Jugend forscht Preisträgerin auf der didacta 2011
Stefanie Henkel (19) aus Münster zeigt ihre wissenschaftliche Analyse zum Multitasking von Schülern vom 22. bis 26. Februar 2011 auf der didacta in Stuttgart. Die Jugend forscht Preisträgerin präsentiert ihr Projekt, mit dem sie beim 45. Bundeswettbewerb im Mai vergangenen Jahres den 3. Preis im Fachgebiet Arbeitswelt erringen konnte, am Stand des Bundesministeriums für Bildung und Forschung (BMBF) in Halle 7 der Messe Stuttgart. Auf der größten Bildungsmesse Europas stellen über 800 internationale Anbieter aktuelle Produkte, Dienstleistungen und Trends rund um das Thema Lehren und Lernen vor.

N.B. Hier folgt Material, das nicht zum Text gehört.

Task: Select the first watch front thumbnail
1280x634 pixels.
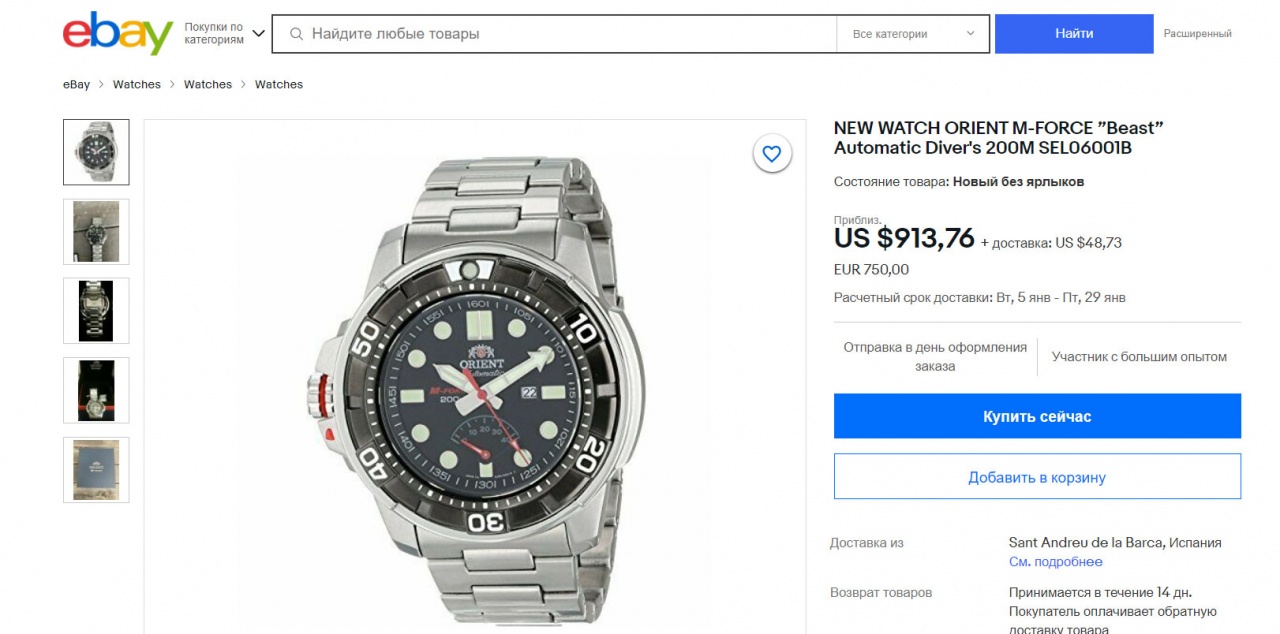Action: pos(96,152)
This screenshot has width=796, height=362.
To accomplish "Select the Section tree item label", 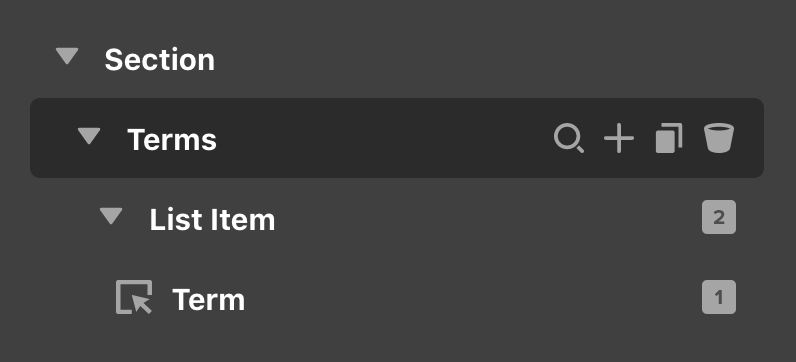I will (159, 59).
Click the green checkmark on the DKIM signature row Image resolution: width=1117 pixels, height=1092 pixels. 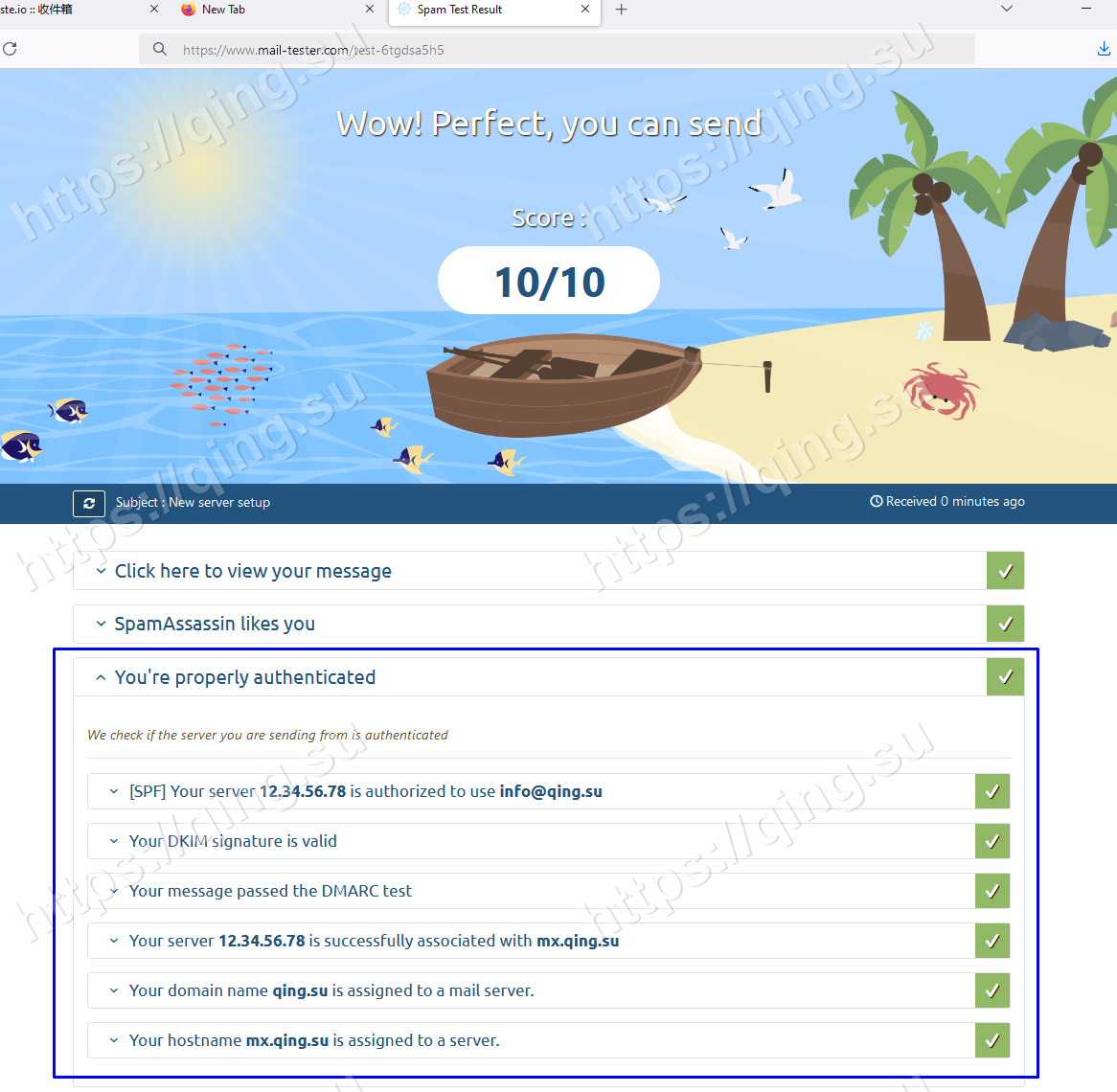[x=992, y=841]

18.02.2011 Pressemeldung Stiftung Jugend forscht e.V.In ihrer prämierten Jugend forscht Arbeit untersuchte Stefanie Henkel, wie sich die Leistungen von Schülern verändern, wenn sie Multitasking betreiben. Mehrere Dinge gleichzeitig zu erledigen ist heutzutage weit verbreitet, und es spart scheinbar Zeit. Die Jungforscherin entwickelte einen speziellen Test, bei dem Schüler Mathematikaufgaben lösen und sich parallel dazu möglichst viele Informationen eines Hörbuchs merken sollten. Darüber hinaus mussten sie Symbole beschriften, während sie durch einen Reaktionstest gestört wurden, und Texte lesen, während im Hintergrund ein Werbefilm lief. Die Ergebnisse zeigten, dass die Leistungen bei unbekannten Aufgaben, Unterbrechungen und Störeinflüssen im Hintergrund deutlich abnahmen. Wer also hundertprozentige Leistungen erbringen will, sollte nur eine Tätigkeit zurzeit ausführen.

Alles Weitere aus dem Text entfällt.